Gen. Martin Dempsey, army chief of staff, and Gen. Jim Amos, Marine commandant, are warning that sequestration could result in overly deep cuts to the ground forces. But is anyone listening? Not so that you would notice.

As Mike O’Hanlon of Brookings noted yesterday in the Los Angeles Times, if sequestration continues unabated, the army could fall from 532,000 today to 380,000 active-duty soldiers–or even fewer. Figures of less than 300,000 have even been mentioned. That would cut the U.S. Army to a size not seen since the start of World War II.

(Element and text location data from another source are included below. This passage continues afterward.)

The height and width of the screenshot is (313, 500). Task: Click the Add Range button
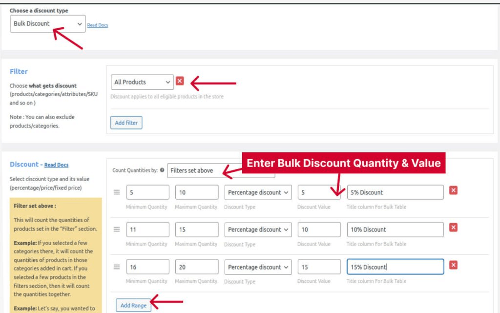coord(133,305)
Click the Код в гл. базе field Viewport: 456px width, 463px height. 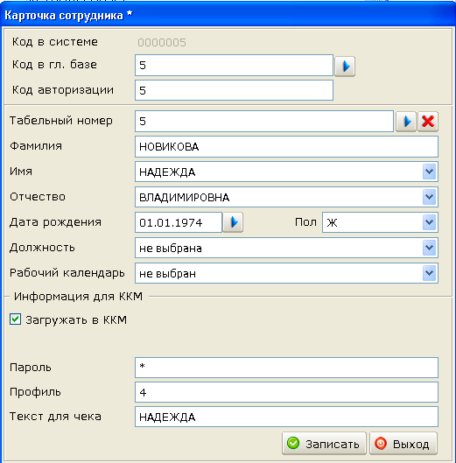click(235, 65)
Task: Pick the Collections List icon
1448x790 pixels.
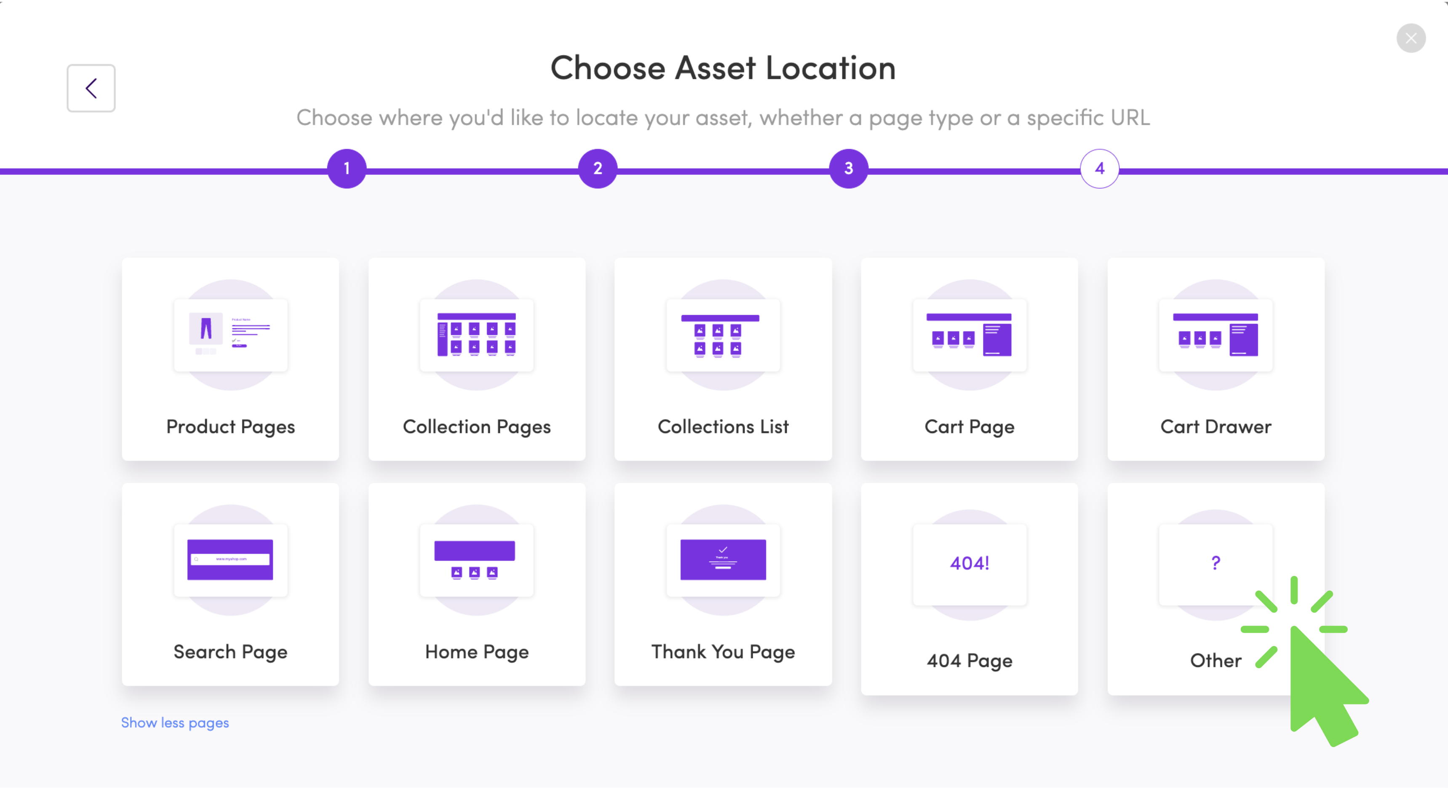Action: point(723,335)
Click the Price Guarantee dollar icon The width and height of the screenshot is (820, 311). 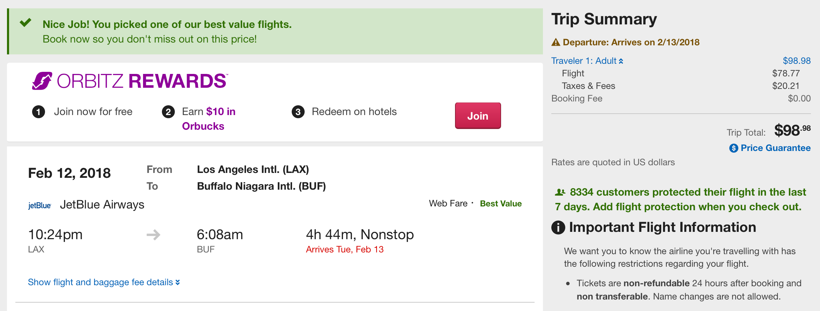(x=733, y=148)
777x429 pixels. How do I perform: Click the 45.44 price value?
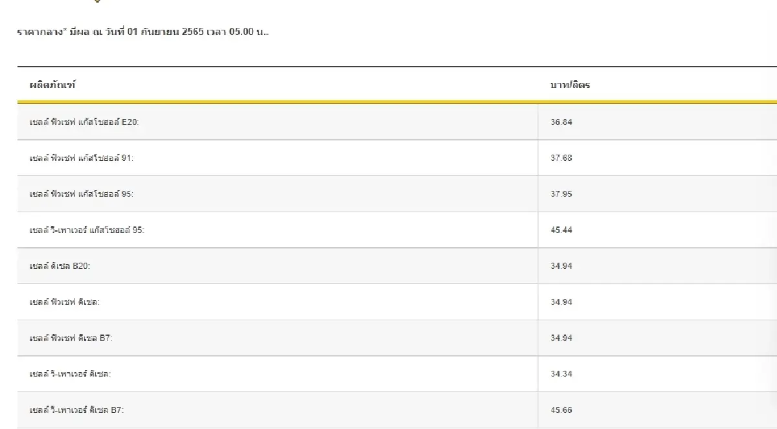pyautogui.click(x=561, y=230)
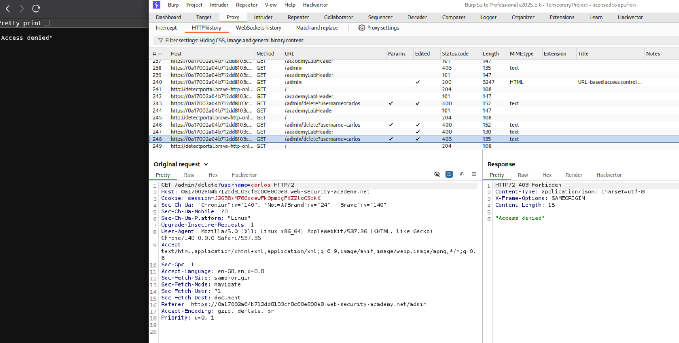
Task: Switch response view to Render
Action: point(574,175)
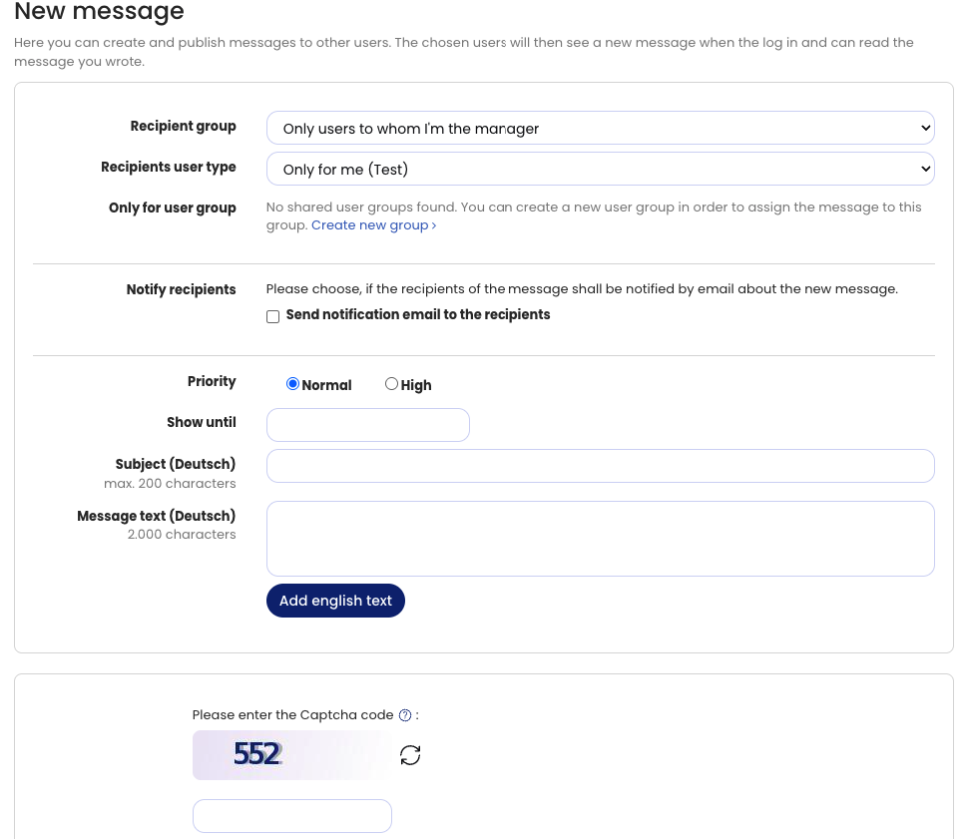Click the High priority label text
Viewport: 967px width, 839px height.
coord(416,385)
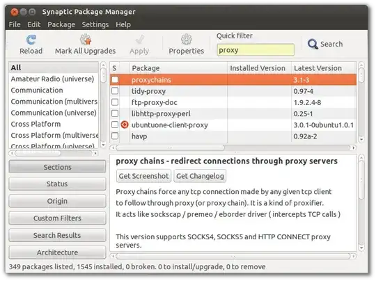The height and width of the screenshot is (281, 376).
Task: Click Ubuntu support icon beside ubuntuone-client-proxy
Action: point(125,125)
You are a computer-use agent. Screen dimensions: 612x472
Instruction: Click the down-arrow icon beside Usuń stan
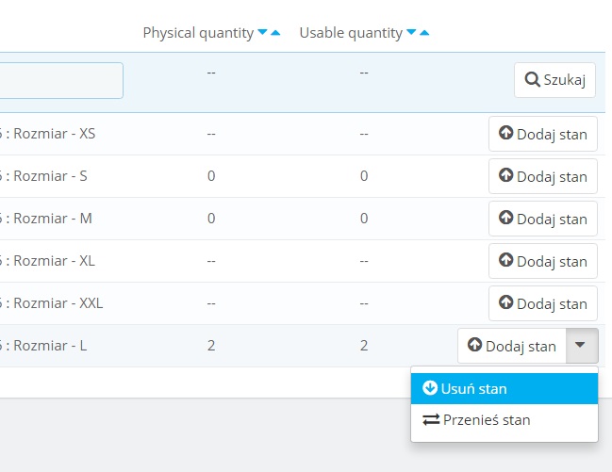[x=430, y=388]
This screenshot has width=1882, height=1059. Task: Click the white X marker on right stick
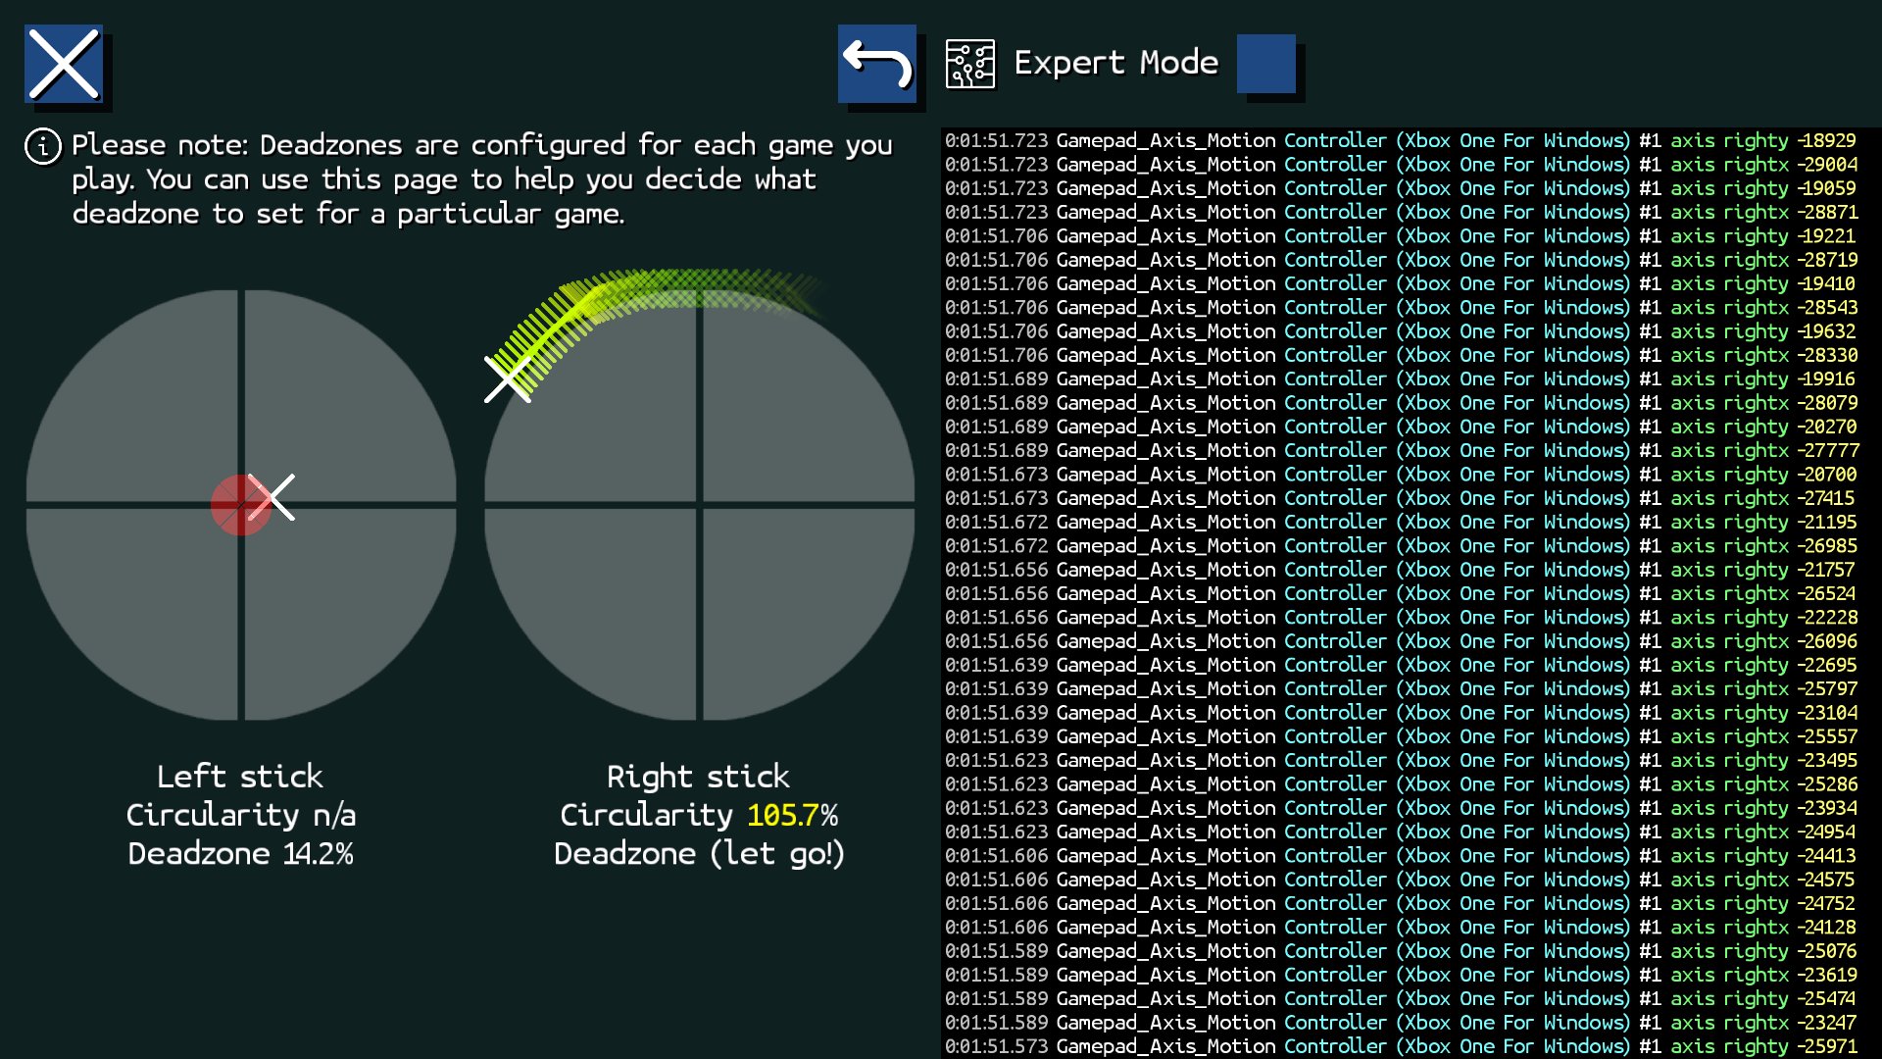[507, 379]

The dangers of such an approach should be obvious. But few if any are paying attention to them in Washington today because the widespread assumption is that we will never have to fight another ground war again. Why this assumption has become prevalent is a mystery because it flies in the face of all known history–to wit, mankind has been fighting on the ground since his earliest days on this earth. Ground warfare continues notwithstanding the creation of air forces, computers, and precision, stand-off weapons such as drones and smart bombs. Just look at Syria, Afghanistan, Iraq, Libya, and a whole lot of other places.

It is the height of hubris to imagine that the U.S. can stand aloof from such messes simply because we desire to do so. If history shows anything, it is that the U.S. has a tendency to get sucked into distant conflicts, and that includes the dispatch of ground forces. Just look at the 1990s–the last period of major defense downsizing when we got involved in Somalia, Bosnia, and Kosovo, among other places.

Today if we show an inability to field substantial ground forces we are practically inviting our enemies to challenge us in this arena of warfare, whether through the use of terrorist and guerrilla tactics or (more unlikely but not impossible) through conventional combat operations. Yet both Republicans and Democrats are so caught up in their political squabbles, with neither side being willing to address the fiscal danger of runaway entitlement spending, that they are oblivious to the impact their defense cuts are having on our military readiness in general and our ground-combat readiness in particular.

Dempsey and Amos might as well be talking to a brick wall for all the notice they are getting. We should be paying more attention because history shows that those in the past who have warned about the dangers of excessive defense drawdowns have inevitably been proven correct.